State how many lines of the records below contain the string "text", giving only the number.

> [RECORDS TO PROCESS]:

______

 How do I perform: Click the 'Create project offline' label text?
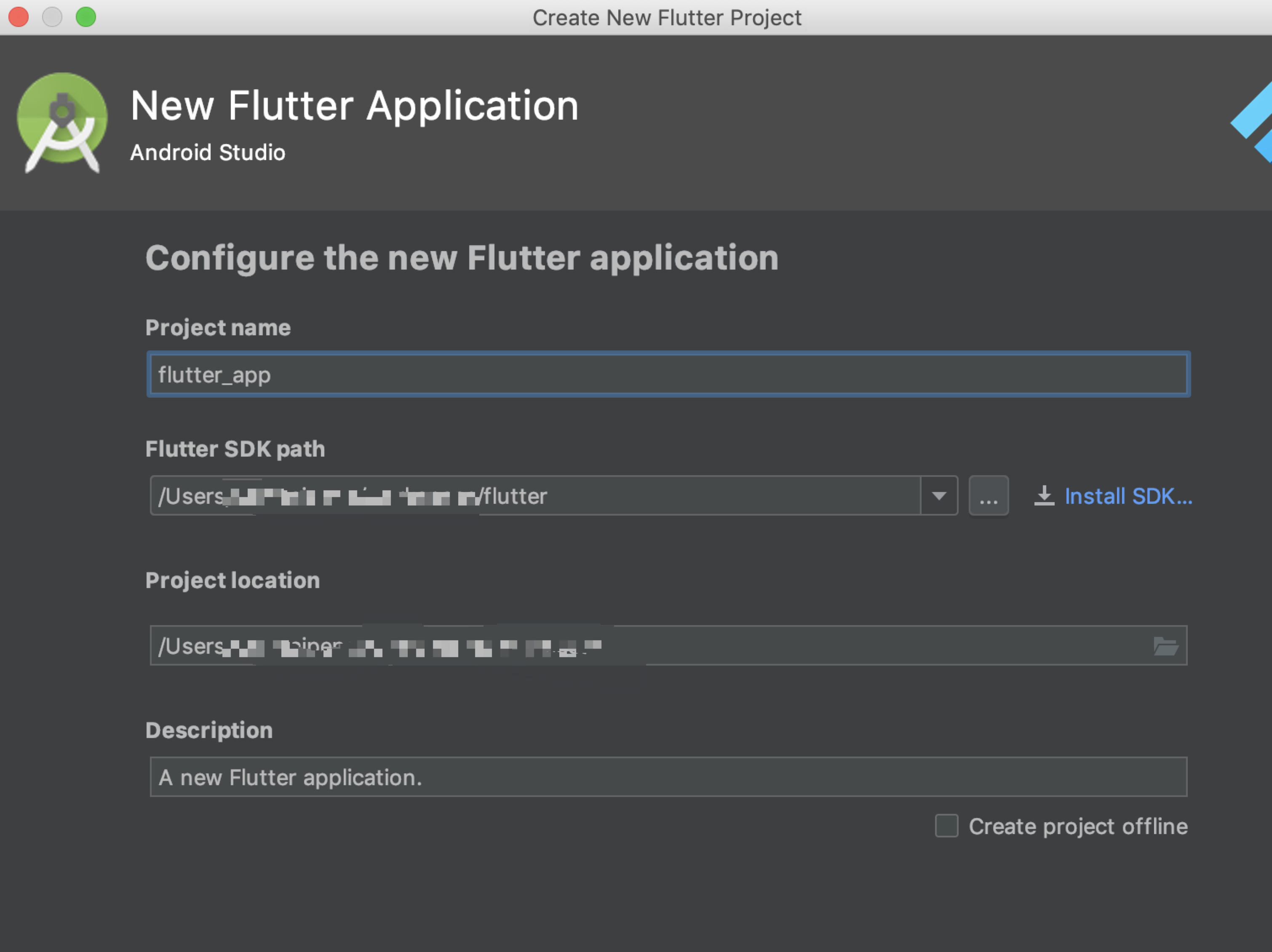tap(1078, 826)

______

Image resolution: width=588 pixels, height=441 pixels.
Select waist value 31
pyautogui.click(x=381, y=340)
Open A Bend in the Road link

______

> [RESULT FOR THIS TASK]: 1